The Carers (Scotland) Act 2016 ("the Act") came in to force on 1st April 2018.
The intention of the Act is to ensure that Scotland's estimated 745,000 adult carers and 44,000 young carers are identified and supported on a more consistent basis; to enable them to continue to care, if they so wish, in good health and to have a life alongside caring.
In relation to young carers, the intention is that young carers should have a childhood similar to other children and have the same future opportunities.
The Act sits within the wider context of the Scottish Government's aim to build a fairer Scotland and strong sustainable economy; tackling inequalities in society; and delivering public services in communities. In particular, our Programme for Government 2018/2019 focuses on the values of kindness, dignity and compassion as being core to the kind of Scotland we want to see. Our National Health and Wellbeing Outcome 6 also highlights the importance of supporting carers and recognises the potential impact of caring:
"People who provide unpaid care are supported to look after their own health and wellbeing, including to reduce any negative impact of their caring role on their own health and wellbeing."
The Act extends and enhances the rights of unpaid carers in Scotland, by giving all carers the right to an adult carer support plan (ACSP) from their responsible local authority or young carer statement (YCS) from the responsible authority. An ACSP and YCS is a document prepared by this authority setting out the carers personal outcomes, identified needs and support to be provided to meet those needs. Local authorities have a duty to provide support to carers where their identified needs, as detailed in the ACSP or YCS, meet the local eligibility criteria (unless those needs can be met by universal services or extra support for the cared-for person). Early identification of carers is key to successful implementation of the Act, so that carers can access support early in their caring journey, to help prevent problems.

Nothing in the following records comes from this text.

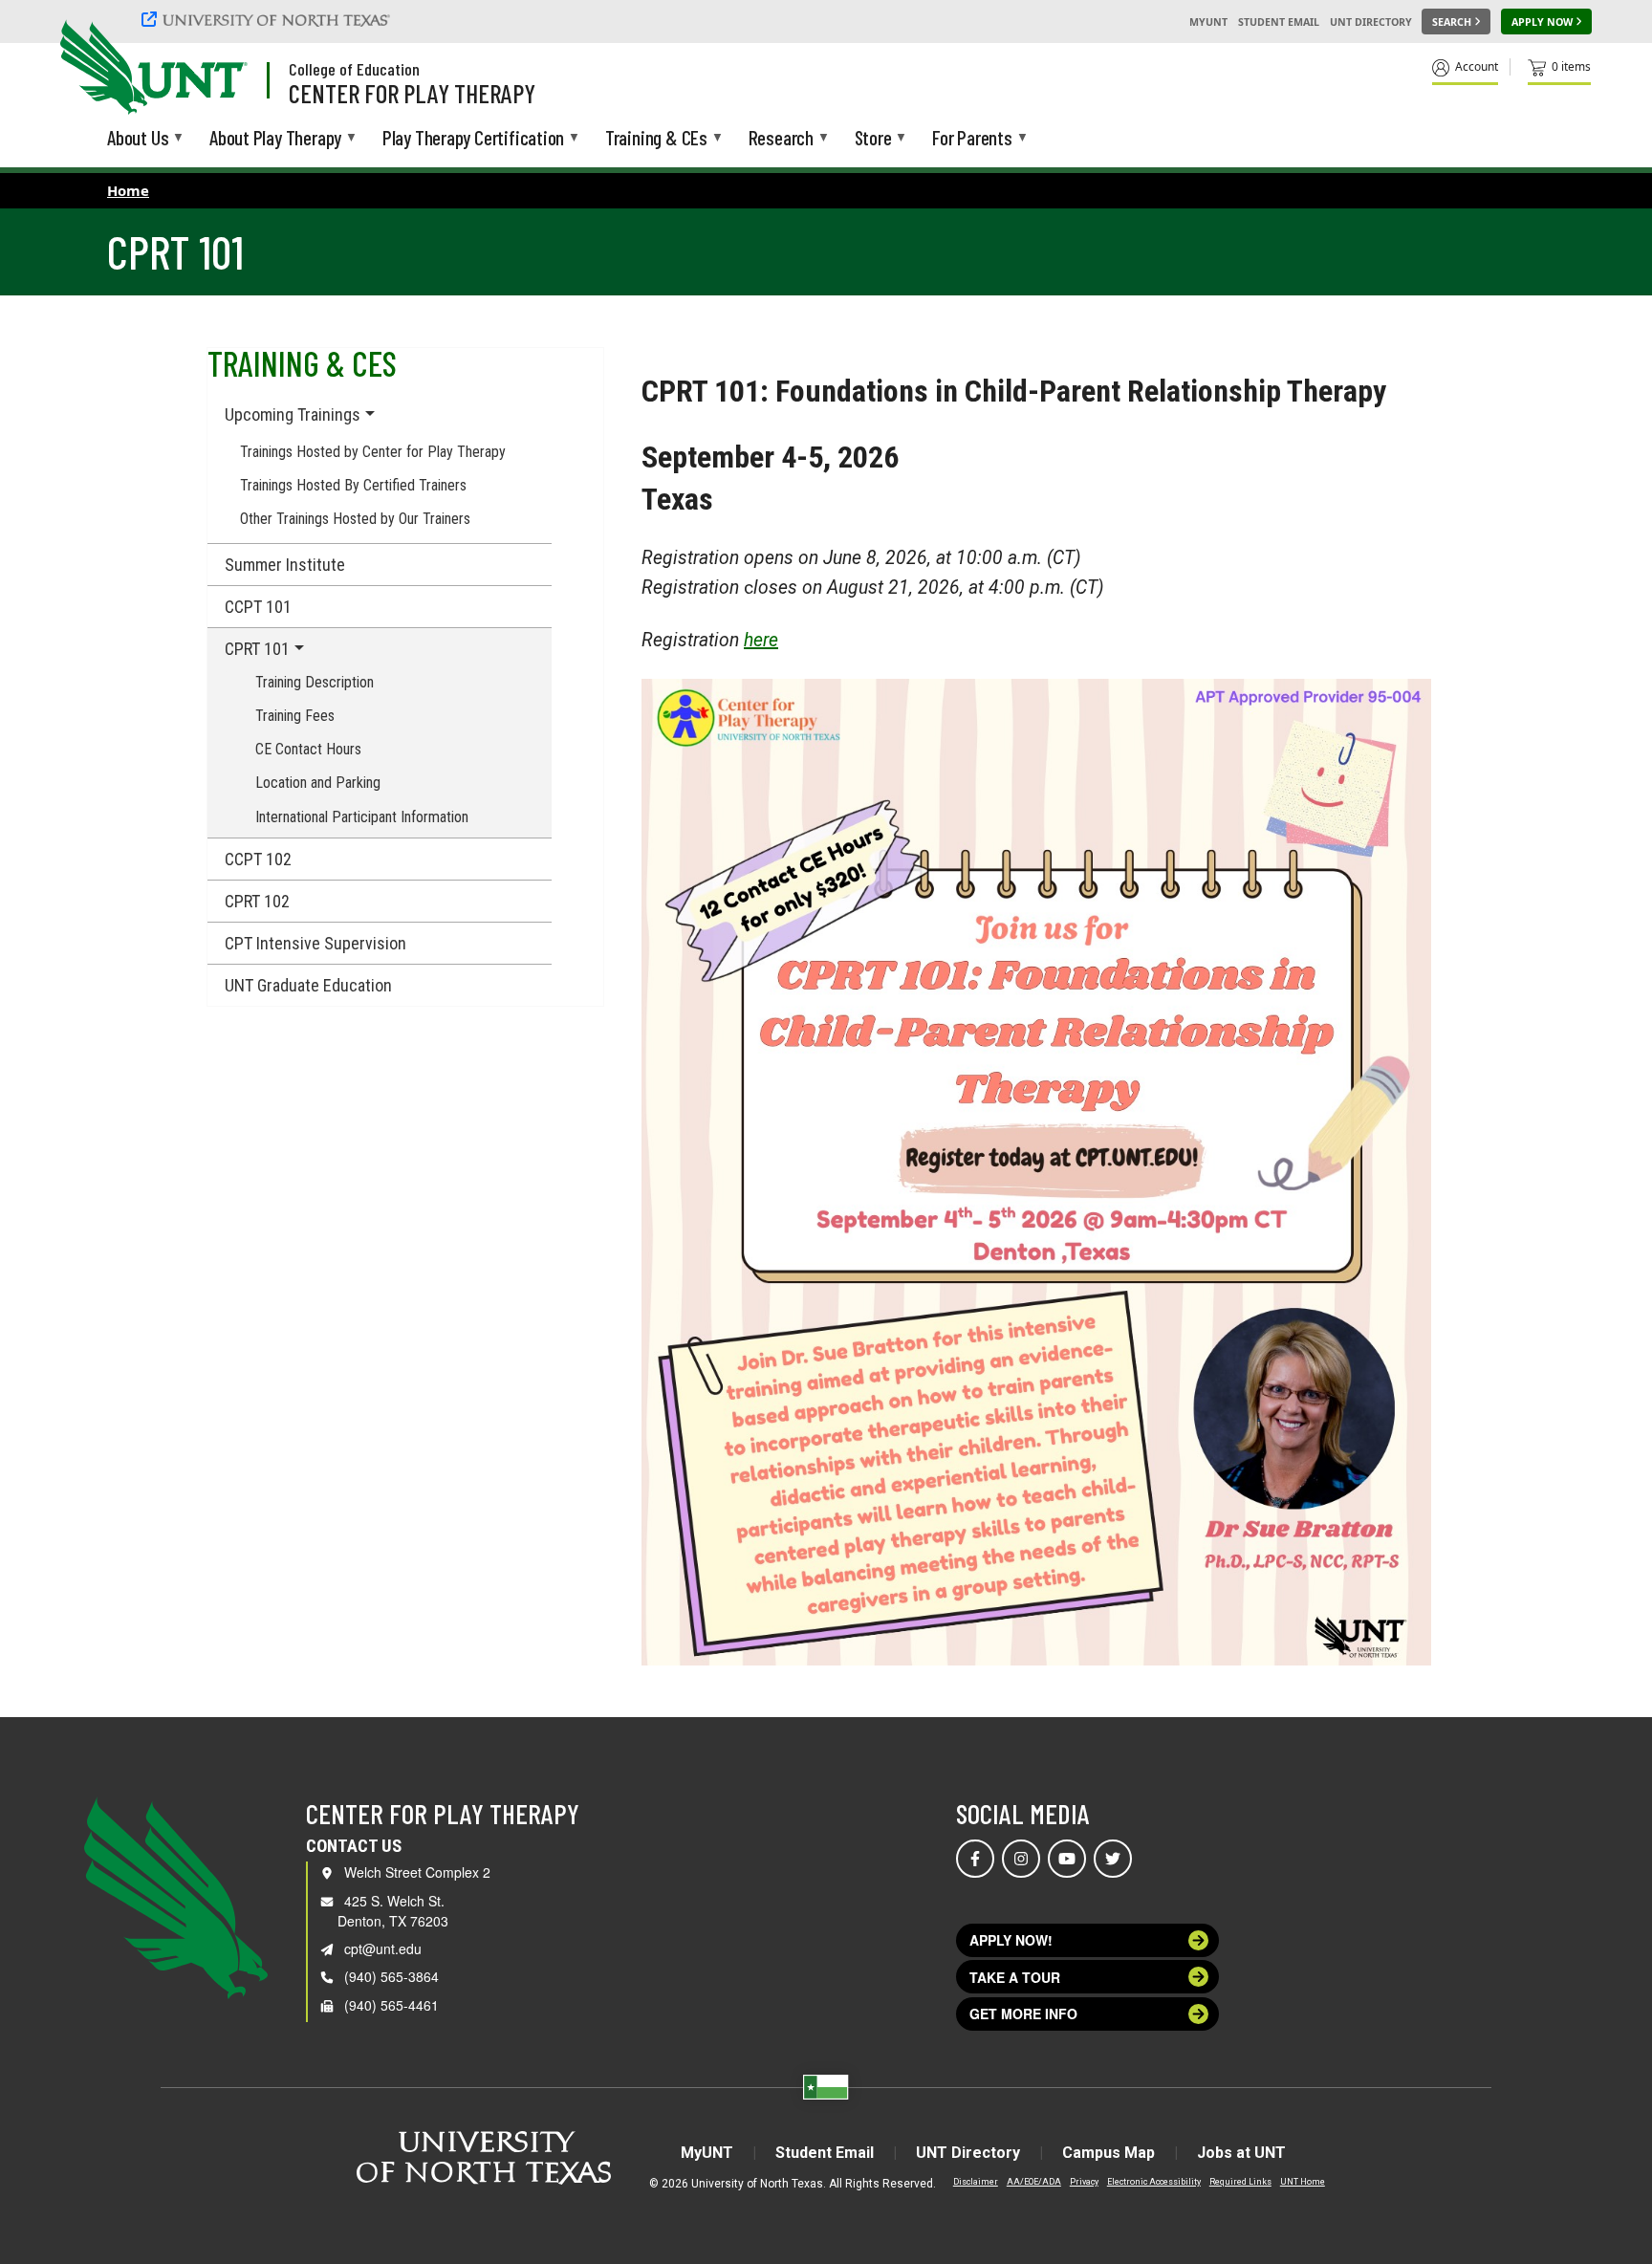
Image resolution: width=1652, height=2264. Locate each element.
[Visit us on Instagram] (1021, 1859)
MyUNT (1208, 22)
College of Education (354, 68)
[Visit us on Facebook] (975, 1859)
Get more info (1023, 2013)
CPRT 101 (257, 649)
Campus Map (1108, 2153)
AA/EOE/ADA (1034, 2182)
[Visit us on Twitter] (1113, 1859)
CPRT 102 (257, 901)
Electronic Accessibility (1154, 2182)
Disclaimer (975, 2182)
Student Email (1278, 22)
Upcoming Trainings (292, 414)
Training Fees (295, 716)
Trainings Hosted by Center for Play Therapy (373, 452)
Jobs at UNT (1241, 2153)
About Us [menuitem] (137, 138)
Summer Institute (285, 565)
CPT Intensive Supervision (315, 943)
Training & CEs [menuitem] (656, 138)
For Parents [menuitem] (972, 138)
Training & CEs (302, 362)
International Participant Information (361, 817)
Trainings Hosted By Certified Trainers (353, 485)
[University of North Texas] (268, 19)
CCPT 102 (258, 859)
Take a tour (1014, 1977)
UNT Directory (1371, 22)
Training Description (314, 682)
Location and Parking (317, 782)
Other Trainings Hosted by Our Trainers (355, 519)
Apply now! (1011, 1939)
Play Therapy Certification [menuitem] (473, 138)
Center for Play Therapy (412, 92)
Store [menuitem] (873, 138)
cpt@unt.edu (383, 1948)
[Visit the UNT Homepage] (218, 68)
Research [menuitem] (781, 138)
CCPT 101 (258, 607)
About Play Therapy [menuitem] (275, 138)
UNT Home (1302, 2182)
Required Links (1240, 2182)
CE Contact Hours (308, 749)
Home (128, 190)
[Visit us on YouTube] (1067, 1859)
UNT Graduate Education (308, 985)
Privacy (1084, 2182)
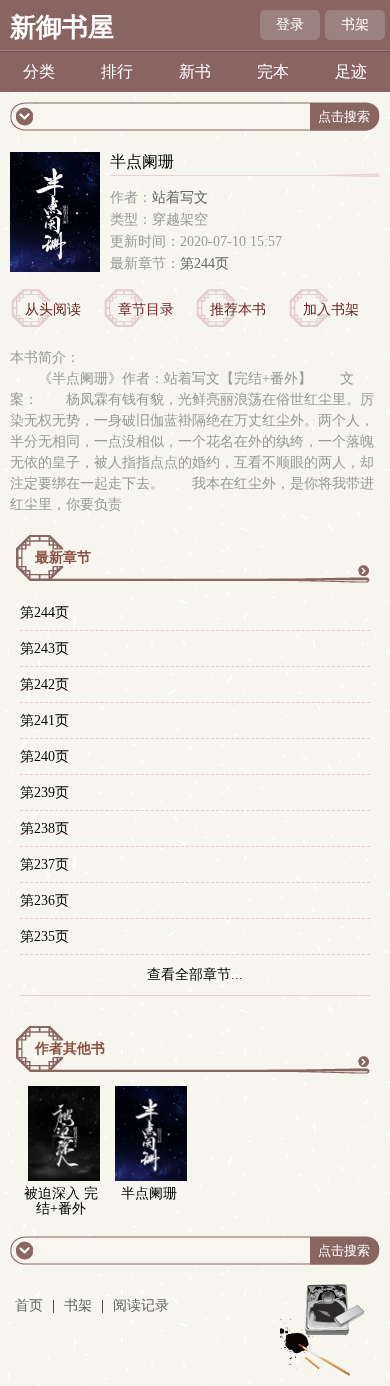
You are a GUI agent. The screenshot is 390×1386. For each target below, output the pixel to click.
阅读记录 (141, 1305)
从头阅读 (53, 309)
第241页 (44, 720)
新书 (195, 71)
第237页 (44, 864)
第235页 (44, 936)
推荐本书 (238, 309)
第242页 (44, 684)
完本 (273, 71)
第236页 (44, 900)
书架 (355, 24)
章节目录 (146, 309)
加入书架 (331, 309)
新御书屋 (62, 27)
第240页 (44, 756)
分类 (39, 71)
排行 (117, 71)
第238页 (44, 828)
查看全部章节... (195, 974)
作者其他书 (70, 1048)
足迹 (351, 71)
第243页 (44, 648)
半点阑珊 (149, 1193)
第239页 (44, 792)
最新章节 (63, 557)
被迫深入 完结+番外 (61, 1201)
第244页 (204, 263)
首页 (29, 1305)
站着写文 (180, 197)
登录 (290, 24)
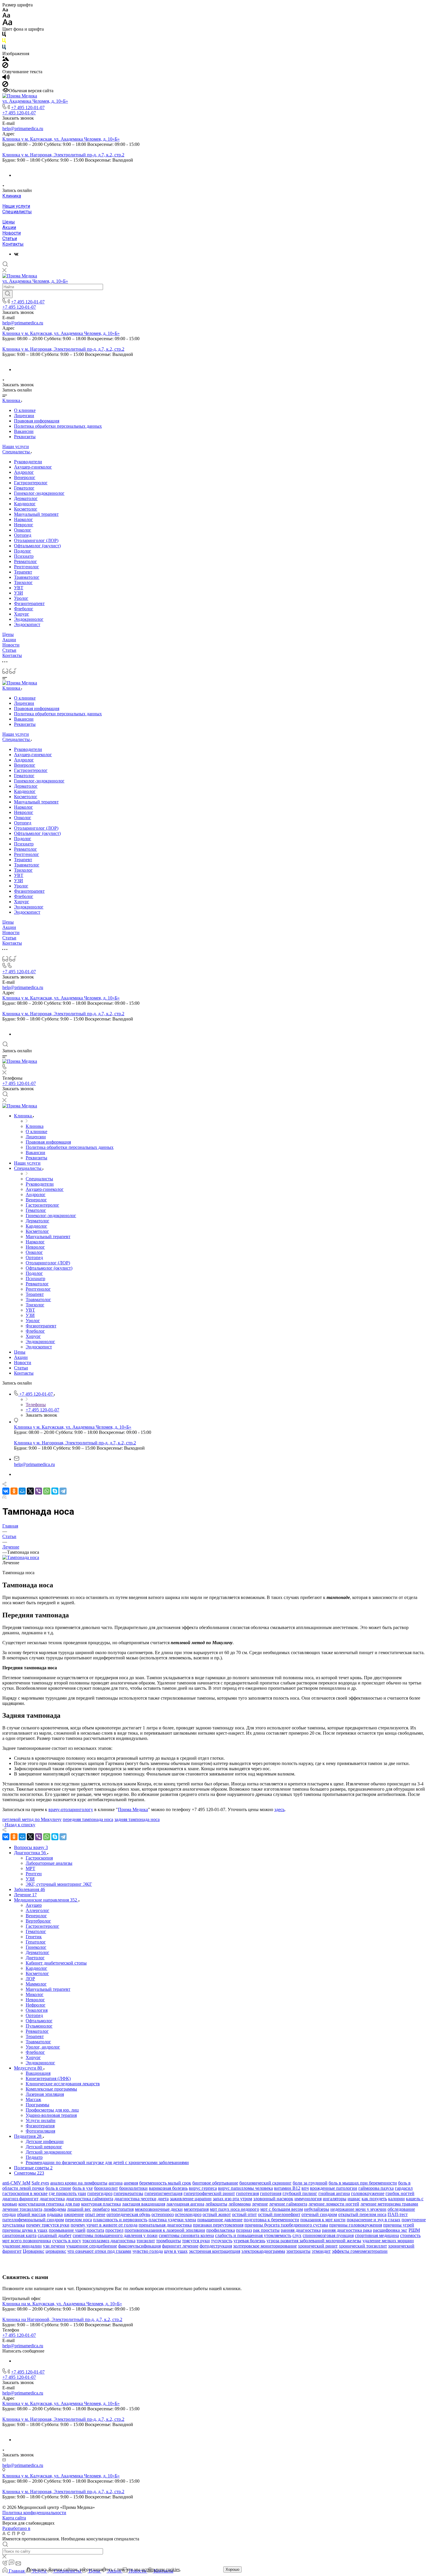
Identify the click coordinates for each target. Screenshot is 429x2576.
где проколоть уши (67, 2193)
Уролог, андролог (43, 2046)
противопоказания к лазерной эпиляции (165, 2230)
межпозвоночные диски (159, 2209)
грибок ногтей (400, 2193)
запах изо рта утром (232, 2198)
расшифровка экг (390, 2230)
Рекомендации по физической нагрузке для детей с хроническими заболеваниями (107, 2162)
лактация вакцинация (143, 2203)
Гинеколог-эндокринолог (39, 493)
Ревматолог (25, 561)
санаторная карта (19, 2235)
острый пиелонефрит (279, 2214)
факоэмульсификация (139, 2245)
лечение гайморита (288, 2203)
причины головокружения (355, 2224)
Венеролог (24, 477)
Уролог (21, 598)
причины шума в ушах (25, 2230)
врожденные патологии (333, 2188)
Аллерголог (37, 1910)
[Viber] (38, 1491)
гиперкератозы (128, 2193)
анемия (131, 2182)
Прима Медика (133, 1809)
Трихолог (23, 582)
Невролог (23, 524)
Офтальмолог (39, 2020)
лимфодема (54, 2209)
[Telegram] (63, 1491)
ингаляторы (334, 2198)
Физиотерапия (40, 2125)
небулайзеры (316, 2209)
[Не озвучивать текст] (5, 85)
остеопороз (162, 2214)
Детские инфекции (45, 2141)
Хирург (21, 613)
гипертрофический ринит (209, 2193)
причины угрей (398, 2224)
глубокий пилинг (299, 2193)
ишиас (354, 2198)
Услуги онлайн (40, 2120)
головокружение (367, 2193)
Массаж (33, 2099)
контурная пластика (101, 2203)
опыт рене (95, 2214)
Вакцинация (38, 2073)
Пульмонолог (39, 2025)
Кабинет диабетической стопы (56, 1962)
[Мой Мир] (22, 1491)
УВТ (18, 587)
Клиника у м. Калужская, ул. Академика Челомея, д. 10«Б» (61, 139)
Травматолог (26, 577)
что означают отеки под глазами (99, 2251)
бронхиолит (106, 2188)
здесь (279, 1809)
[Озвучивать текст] (6, 78)
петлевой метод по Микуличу (32, 1819)
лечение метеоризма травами (389, 2203)
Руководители (28, 461)
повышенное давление (220, 2219)
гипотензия (247, 2193)
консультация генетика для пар (49, 2203)
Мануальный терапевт (36, 514)
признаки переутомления (218, 2224)
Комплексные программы (51, 2088)
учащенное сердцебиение (91, 2245)
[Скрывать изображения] (5, 66)
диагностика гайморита (89, 2198)
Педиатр (34, 2157)
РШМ (414, 2230)
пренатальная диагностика (165, 2224)
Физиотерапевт (29, 603)
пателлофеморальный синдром (33, 2219)
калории (396, 2198)
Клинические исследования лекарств (63, 2083)
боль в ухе (82, 2188)
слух (296, 2235)
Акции (9, 227)
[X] (30, 1491)
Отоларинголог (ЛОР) (36, 540)
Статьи (9, 238)
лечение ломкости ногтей (333, 2203)
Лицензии (24, 415)
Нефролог (36, 2004)
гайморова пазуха (376, 2188)
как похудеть (374, 2198)
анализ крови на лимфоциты (78, 2182)
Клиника (11, 196)
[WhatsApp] (46, 1491)
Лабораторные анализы (49, 1863)
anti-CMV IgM (16, 2182)
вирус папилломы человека (245, 2188)
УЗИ (18, 592)
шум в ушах (176, 2251)
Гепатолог (36, 1941)
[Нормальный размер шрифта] (6, 16)
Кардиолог (25, 503)
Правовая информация (36, 420)
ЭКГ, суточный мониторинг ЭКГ (59, 1884)
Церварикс (33, 2251)
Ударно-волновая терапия (51, 2115)
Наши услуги (16, 206)
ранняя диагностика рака (347, 2230)
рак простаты (266, 2230)
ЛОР (30, 1978)
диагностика (52, 2198)
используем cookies (161, 2569)
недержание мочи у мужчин (358, 2209)
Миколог (34, 1994)
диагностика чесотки (135, 2198)
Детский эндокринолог (49, 2151)
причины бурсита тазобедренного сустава (286, 2224)
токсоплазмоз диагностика (108, 2240)
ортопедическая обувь (128, 2214)
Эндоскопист (27, 624)
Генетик (34, 1936)
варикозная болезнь (168, 2188)
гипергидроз (99, 2193)
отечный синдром (319, 2214)
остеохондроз (188, 2214)
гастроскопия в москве (25, 2193)
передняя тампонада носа (88, 1819)
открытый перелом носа (362, 2214)
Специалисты (17, 211)
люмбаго (101, 2209)
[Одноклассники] (14, 1491)
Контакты (13, 244)
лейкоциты (216, 2203)
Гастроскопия (39, 1857)
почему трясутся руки (47, 2224)
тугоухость (221, 2240)
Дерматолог (26, 498)
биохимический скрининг (265, 2182)
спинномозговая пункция (328, 2235)
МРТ (30, 1868)
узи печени (54, 2245)
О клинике (25, 410)
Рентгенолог (26, 566)
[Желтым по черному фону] (4, 41)
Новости (11, 233)
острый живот (217, 2214)
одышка (55, 2214)
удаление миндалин (22, 2245)
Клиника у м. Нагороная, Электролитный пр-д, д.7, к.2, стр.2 (63, 154)
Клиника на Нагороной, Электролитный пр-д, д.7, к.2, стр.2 (62, 2319)
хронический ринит (318, 2245)
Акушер (34, 1905)
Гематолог (24, 487)
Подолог (22, 550)
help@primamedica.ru (22, 128)
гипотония (270, 2193)
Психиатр (24, 556)
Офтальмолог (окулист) (37, 545)
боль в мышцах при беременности (363, 2182)
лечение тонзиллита (22, 2209)
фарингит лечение (180, 2245)
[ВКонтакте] (16, 253)
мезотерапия (196, 2209)
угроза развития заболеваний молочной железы (313, 2240)
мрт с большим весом (281, 2209)
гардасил (404, 2188)
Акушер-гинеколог (33, 466)
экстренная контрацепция (214, 2251)
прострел (114, 2230)
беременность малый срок (165, 2182)
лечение (260, 2203)
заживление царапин (191, 2198)
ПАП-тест (398, 2214)
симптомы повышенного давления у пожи (115, 2235)
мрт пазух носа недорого (234, 2209)
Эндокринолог (28, 619)
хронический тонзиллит (363, 2245)
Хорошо (232, 2569)
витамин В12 (287, 2188)
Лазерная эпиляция (45, 2094)
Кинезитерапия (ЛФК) (48, 2078)
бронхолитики (133, 2188)
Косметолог (25, 508)
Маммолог (36, 1983)
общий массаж (31, 2214)
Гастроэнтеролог (31, 482)
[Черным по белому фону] (4, 35)
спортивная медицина (377, 2235)
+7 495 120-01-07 (28, 107)
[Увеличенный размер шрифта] (7, 23)
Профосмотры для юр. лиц (52, 2109)
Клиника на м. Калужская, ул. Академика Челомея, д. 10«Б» (62, 2303)
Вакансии (24, 431)
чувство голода (147, 2251)
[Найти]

The Act requires Scottish Ministers to set timescales for preparing adult carer support plans and young carer statements for carers of people who are terminally ill with a life expectancy of up to 6 months. Authorities are already required to offer an ACSP or YCS to every carer they know about. In line with our focus on early identification, we therefore expect many carers of people who are terminally ill to have had an ACSP or YCS well before the 6-month definition is reached. We know that authorities already prioritise ACSPs and YCSs for these carers, so we expect the time limits to be set will act as a backstop rather than a target.
This consultation seeks views on:
- the overall outcome these regulations should seek to support and the principles they should follow;
- when the timescales in the regulations should be triggered, i.e. when the clock should start;
- time limits for holding the first substantive conversation with the carer to start preparing an adult carer support plan or young carer statement; and
- time limits for completing an adult carer support plan or young carer statement.
The proposals in this consultation have been informed by research by Marie Curie, 'Getting it right for carers supporting someone at end of life', which investigated and considered the needs of carers in these situations.
The consultation has also been developed with input from a task group involving representatives from Palliative Care Scotland, Marie Curie, Macmillan Cancer Support, Association of Palliative Care Social Workers, Children's Hospices Across Scotland, Carers Trust Scotland and COSLA.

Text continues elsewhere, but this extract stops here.